Jay and Evelyn on their
60th Wedding Anniversary.

When Jay died in 1997 Evelyn wanted to move into town. Jay had left her with sufficient finances to buy a simple little ranch house on a quiet side street, and that is where she has lived. Her children, from far and near, visited her often. Marlene and I live only six miles away. Our sons were able to grow up knowing their grandmother Myers, and loving her. 


Evelyn at 87 years of age (2002)

Yesterday, Evelyn Myers died in her home. She was 99 years, 5 months, and 29 days of age.

She was remarkably healthy into her old age, though her physical and mental abilities had declined in recent years. She was able to avoid any time in a hospital or nursing home because her three daughters helped her as needed, especially during the last ten years of her life.

Two weeks to the day before she died, Evelyn apparently suffered a slight stroke, which left her bedridden. Hospice was called. One of Marlene’s brothers and his wife came to help with the care. Evelyn was in no pain. She was not in distress. Her body simply went through a natural process of shutting down, and she died with a peaceful gracefulness that few people experience. 

Near the end, when it was evident that it would be the end, Marlene asked her mother a question... “Do you think you will be going to heaven soon?” 

Evelyn couldn’t speak well at that point, but she nodded her head. 

The thought of that exchange between Evelyn and the "pleasant surprise" little baby that would grow up to be such a good friend and blessing to her mother, especially in her old age, tugs at my heartstrings when I think of it.

I have given much thought to the kind of person my mother in law was, and I have come to the conclusion that she possessed two character qualities that are so commendable that I want to tell you about them.

First, I knew Evelyn as a “gentle spirit.” I don’t recall her ever being angry. I don’t recall her ever gossiping. I don’t recall her ever saying a bad word about anyone. She was never bossy or meddlesome. She was always polite. She always exhibited humility and grace. And she was always concerned that I had enough to eat at the dinner table!

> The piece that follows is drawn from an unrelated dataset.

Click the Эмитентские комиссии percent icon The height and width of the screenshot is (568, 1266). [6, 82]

The other character quality that Evelyn had, which so few people in this modern age have, is that she was a contented person. 

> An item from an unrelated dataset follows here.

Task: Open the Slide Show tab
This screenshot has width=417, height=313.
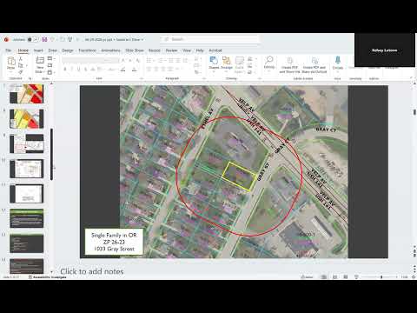Action: click(x=135, y=50)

Modern Americans are so conditioned by our culture to be discontented. New cars. New houses. New clothes. New stuff of all kinds. Even new spouses. Discontentment is everywhere around us, but Evelyn didn’t need new stuff and she didn’t want new stuff. She grew up in an era when “Use it up, wear it out, make it do, or do without.” was a way of life, and she was perfectly content with that.

Also, in keeping with this idea of contentment, I think it is safe to say that Evelyn Myers was perfectly content with being a mother, and grandmother, and wife. She did not aspire to making a lot of money in a career outside her home. Her main focus in life was her family and her responsibilities to her family. 

So it is that the world at large will not remember Evelyn for some great accomplishments in business or science, but her family will remember her. Her children especially, and her grandchildren certainly, will remember Evelyn with an abiding love, and they are grieving at her passing for one simple, powerful reason.... because she loved them. 

Like every good mother, Evelyn loved her children with an unconditional love. 

No one loves you like your mother. 

This is the way God designed it to work. And when such a loving mother’s life comes to it end, and her family gathers to mourn her loss, it is a beautiful thing.


Farewell, Evelyn. Thank you for your faithfulness as a mother. Thank you for being such a fine example of a gentle spirit. Thank you for raising your little girl, Marlene, to be so much like you. Your example, your faithfulness, your love, has blessed your family, and I believe it will, in turn, bless the generations to follow.